*** DATA LISTING ***
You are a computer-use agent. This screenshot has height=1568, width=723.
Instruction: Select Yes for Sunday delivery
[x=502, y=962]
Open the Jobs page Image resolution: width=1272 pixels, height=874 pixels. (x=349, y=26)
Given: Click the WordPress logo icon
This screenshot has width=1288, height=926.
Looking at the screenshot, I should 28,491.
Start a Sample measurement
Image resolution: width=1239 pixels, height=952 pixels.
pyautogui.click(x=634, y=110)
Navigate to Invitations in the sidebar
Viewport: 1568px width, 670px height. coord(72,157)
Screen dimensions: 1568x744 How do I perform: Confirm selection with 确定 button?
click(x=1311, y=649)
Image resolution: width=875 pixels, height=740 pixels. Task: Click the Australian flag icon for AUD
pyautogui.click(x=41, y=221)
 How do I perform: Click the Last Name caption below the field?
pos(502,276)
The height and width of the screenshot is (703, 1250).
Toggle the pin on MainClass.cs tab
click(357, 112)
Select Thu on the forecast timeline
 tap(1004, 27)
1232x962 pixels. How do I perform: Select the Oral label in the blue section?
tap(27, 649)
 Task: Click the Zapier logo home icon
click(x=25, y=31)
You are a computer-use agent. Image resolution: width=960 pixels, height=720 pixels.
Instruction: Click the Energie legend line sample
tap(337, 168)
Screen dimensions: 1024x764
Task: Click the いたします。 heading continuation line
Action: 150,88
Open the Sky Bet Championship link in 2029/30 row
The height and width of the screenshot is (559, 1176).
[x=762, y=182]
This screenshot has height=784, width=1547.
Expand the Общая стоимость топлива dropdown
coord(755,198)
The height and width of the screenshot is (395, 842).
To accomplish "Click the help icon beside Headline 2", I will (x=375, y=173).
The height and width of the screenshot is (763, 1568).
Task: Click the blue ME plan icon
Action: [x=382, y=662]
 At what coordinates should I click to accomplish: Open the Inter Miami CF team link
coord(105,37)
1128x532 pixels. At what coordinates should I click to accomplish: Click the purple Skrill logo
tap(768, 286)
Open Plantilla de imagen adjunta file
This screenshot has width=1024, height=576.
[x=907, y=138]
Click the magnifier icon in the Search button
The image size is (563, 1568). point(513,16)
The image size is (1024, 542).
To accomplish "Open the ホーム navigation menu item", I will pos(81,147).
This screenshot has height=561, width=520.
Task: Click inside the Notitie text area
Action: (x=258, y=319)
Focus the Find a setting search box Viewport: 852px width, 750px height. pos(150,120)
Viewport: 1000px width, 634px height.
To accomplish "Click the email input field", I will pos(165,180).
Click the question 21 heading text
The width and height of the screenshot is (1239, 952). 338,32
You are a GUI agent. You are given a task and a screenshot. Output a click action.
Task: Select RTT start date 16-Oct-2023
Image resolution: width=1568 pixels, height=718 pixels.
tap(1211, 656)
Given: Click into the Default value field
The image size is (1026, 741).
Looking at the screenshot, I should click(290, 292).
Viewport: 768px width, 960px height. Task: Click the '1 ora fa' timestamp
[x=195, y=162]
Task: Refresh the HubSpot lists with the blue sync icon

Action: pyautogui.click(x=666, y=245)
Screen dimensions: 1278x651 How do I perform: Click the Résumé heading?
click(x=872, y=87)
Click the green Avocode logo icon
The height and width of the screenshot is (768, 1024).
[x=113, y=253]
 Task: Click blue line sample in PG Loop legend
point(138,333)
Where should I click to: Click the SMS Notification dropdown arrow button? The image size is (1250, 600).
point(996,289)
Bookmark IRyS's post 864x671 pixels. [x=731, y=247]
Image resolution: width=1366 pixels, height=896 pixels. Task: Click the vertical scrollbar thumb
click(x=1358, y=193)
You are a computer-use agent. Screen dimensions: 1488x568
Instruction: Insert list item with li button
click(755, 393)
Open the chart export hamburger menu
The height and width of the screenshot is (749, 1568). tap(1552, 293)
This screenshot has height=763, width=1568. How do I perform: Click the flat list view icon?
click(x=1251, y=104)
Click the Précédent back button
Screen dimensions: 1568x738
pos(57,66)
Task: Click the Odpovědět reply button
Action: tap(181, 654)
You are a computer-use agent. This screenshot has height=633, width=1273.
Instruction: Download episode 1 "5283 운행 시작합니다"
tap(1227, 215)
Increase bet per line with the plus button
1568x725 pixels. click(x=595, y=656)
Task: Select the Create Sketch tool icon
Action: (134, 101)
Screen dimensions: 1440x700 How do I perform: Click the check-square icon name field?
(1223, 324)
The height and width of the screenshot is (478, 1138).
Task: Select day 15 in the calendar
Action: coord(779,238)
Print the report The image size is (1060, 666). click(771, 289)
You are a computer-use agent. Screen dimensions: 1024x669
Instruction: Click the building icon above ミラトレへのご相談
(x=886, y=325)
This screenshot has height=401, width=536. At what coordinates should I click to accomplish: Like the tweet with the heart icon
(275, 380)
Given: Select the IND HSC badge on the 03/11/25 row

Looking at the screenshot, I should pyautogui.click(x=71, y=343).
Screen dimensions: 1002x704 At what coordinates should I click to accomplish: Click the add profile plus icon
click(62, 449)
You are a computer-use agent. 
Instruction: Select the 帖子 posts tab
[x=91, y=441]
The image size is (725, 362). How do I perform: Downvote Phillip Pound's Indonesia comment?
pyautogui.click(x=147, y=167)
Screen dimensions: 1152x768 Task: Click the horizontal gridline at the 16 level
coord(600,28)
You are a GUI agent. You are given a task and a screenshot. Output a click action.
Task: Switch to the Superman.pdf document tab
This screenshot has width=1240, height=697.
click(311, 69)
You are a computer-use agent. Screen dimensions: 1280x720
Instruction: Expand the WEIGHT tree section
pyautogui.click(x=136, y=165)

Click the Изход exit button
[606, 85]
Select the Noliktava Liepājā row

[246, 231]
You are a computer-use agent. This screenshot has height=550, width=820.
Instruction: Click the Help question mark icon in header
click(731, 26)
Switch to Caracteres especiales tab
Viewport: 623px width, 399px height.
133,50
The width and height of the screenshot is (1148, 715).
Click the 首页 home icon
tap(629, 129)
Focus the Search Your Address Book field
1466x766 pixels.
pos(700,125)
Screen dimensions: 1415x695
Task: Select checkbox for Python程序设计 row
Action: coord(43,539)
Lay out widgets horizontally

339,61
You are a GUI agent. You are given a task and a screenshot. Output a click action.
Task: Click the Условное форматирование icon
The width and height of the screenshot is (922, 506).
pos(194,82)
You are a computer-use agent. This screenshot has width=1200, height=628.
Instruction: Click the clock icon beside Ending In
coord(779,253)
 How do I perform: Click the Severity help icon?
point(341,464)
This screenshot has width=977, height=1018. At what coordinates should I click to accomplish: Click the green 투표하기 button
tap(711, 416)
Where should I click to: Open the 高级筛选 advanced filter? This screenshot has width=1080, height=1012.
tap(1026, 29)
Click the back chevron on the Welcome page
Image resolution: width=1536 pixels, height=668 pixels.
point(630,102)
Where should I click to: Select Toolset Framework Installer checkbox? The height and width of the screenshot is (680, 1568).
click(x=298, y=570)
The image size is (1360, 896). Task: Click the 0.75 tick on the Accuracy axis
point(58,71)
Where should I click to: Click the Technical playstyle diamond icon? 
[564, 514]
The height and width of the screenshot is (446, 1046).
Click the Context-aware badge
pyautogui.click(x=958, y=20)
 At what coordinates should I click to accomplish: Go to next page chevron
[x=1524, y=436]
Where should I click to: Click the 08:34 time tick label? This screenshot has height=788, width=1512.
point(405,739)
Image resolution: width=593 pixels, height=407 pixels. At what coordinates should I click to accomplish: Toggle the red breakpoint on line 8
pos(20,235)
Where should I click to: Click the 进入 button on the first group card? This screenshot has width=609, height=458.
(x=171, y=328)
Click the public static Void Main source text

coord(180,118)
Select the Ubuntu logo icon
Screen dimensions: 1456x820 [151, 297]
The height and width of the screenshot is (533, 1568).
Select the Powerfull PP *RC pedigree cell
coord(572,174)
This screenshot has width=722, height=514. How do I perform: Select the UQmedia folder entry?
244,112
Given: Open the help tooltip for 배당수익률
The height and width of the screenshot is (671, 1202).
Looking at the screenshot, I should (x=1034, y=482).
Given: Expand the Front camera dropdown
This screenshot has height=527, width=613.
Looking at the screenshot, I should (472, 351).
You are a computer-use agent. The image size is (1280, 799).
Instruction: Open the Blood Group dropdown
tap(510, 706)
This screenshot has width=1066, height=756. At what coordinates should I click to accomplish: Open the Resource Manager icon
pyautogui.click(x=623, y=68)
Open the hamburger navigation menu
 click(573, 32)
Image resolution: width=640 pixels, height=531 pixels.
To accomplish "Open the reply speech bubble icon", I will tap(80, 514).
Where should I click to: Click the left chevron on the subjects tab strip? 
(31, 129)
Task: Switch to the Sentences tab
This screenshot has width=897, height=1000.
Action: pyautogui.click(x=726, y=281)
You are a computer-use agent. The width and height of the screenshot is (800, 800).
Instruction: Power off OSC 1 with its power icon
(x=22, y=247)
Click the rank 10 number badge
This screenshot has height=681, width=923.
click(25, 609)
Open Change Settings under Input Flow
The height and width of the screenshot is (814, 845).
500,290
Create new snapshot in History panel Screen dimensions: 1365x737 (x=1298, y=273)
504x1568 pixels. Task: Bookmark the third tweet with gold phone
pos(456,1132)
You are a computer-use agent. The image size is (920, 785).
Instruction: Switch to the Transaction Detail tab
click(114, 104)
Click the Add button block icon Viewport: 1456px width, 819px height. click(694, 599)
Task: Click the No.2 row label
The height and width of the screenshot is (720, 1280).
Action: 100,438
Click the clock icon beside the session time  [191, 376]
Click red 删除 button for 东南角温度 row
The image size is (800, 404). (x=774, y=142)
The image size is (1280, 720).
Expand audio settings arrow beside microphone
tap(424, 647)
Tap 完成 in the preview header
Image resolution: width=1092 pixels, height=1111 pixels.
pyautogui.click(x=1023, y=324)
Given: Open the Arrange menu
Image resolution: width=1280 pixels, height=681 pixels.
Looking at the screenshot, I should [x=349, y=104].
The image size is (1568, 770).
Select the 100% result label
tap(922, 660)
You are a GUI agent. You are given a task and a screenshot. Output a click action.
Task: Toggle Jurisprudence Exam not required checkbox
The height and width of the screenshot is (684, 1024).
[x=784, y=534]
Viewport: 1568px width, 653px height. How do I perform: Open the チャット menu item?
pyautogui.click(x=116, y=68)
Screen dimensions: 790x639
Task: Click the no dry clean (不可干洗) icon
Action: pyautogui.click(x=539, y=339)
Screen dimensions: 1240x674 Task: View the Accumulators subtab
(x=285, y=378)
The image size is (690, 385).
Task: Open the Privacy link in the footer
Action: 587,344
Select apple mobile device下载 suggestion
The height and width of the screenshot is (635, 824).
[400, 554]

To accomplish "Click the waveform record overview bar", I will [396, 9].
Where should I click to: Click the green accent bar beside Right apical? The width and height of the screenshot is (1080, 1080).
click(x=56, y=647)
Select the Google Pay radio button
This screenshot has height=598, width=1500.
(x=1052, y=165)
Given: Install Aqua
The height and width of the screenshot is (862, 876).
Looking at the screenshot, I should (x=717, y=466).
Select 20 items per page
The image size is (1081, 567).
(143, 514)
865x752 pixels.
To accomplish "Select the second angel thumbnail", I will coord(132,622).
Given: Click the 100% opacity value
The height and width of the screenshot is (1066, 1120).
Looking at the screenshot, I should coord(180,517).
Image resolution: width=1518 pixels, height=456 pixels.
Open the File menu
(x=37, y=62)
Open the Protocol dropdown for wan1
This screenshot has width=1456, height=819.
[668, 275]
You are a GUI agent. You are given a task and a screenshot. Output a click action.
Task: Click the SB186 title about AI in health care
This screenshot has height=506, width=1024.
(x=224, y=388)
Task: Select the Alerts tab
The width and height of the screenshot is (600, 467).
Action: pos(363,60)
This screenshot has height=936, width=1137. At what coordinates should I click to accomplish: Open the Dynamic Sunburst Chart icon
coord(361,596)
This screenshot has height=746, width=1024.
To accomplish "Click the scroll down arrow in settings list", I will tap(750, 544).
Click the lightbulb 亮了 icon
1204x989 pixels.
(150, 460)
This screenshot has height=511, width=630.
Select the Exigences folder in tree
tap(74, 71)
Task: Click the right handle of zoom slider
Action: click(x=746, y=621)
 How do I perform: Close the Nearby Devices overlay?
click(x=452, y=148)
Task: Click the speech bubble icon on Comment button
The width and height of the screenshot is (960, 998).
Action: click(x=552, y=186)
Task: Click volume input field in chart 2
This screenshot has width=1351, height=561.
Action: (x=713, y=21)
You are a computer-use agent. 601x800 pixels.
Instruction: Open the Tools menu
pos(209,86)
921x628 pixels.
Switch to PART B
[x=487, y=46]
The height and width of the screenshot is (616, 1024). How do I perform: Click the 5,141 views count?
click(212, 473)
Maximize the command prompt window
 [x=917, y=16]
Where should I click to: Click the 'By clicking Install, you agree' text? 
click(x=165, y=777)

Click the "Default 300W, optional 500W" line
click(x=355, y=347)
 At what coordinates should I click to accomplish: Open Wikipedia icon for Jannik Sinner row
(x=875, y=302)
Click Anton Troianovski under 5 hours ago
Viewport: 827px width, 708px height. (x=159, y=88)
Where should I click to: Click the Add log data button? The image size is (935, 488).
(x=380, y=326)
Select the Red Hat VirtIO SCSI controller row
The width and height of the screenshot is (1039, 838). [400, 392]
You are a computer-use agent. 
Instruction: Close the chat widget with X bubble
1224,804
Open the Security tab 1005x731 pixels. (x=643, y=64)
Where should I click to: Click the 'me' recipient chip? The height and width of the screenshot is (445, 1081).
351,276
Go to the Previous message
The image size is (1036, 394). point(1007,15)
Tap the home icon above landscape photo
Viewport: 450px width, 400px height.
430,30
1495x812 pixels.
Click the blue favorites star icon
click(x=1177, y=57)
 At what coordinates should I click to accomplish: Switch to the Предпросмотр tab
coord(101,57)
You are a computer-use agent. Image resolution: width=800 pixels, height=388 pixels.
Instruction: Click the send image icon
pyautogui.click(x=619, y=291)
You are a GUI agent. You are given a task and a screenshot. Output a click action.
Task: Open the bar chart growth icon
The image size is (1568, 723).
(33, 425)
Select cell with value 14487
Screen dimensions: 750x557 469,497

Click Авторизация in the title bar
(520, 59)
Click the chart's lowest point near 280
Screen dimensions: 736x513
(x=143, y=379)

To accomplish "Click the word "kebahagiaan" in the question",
*** End of DATA LISTING ***
**WORK REQUEST:** Please give an exact copy of the lines above, beginning with the line containing "Task: Click the SB186" and running through the line containing "Open the Security", and of no other lines.

**ANSWER FOR THE TASK:**
Task: Click the SB186 title about AI in health care
This screenshot has height=506, width=1024.
(x=224, y=388)
Task: Select the Alerts tab
The width and height of the screenshot is (600, 467).
Action: pos(363,60)
This screenshot has height=936, width=1137. At what coordinates should I click to accomplish: Open the Dynamic Sunburst Chart icon
coord(361,596)
This screenshot has height=746, width=1024.
To accomplish "Click the scroll down arrow in settings list", I will tap(750, 544).
Click the lightbulb 亮了 icon
1204x989 pixels.
(150, 460)
This screenshot has height=511, width=630.
Select the Exigences folder in tree
tap(74, 71)
Task: Click the right handle of zoom slider
Action: click(x=746, y=621)
 How do I perform: Close the Nearby Devices overlay?
click(x=452, y=148)
Task: Click the speech bubble icon on Comment button
The width and height of the screenshot is (960, 998).
Action: click(x=552, y=186)
Task: Click volume input field in chart 2
This screenshot has width=1351, height=561.
Action: (x=713, y=21)
You are a computer-use agent. 601x800 pixels.
Instruction: Open the Tools menu
pos(209,86)
921x628 pixels.
Switch to PART B
[x=487, y=46]
The height and width of the screenshot is (616, 1024). How do I perform: Click the 5,141 views count?
click(212, 473)
Maximize the command prompt window
 [x=917, y=16]
Where should I click to: Click the 'By clicking Install, you agree' text? 
click(x=165, y=777)

Click the "Default 300W, optional 500W" line
click(x=355, y=347)
 At what coordinates should I click to accomplish: Open Wikipedia icon for Jannik Sinner row
(x=875, y=302)
Click Anton Troianovski under 5 hours ago
Viewport: 827px width, 708px height. (x=159, y=88)
Where should I click to: Click the Add log data button? The image size is (935, 488).
(x=380, y=326)
Select the Red Hat VirtIO SCSI controller row
The width and height of the screenshot is (1039, 838). [400, 392]
You are a computer-use agent. 
Instruction: Close the chat widget with X bubble
1224,804
Open the Security tab 1005x731 pixels. (x=643, y=64)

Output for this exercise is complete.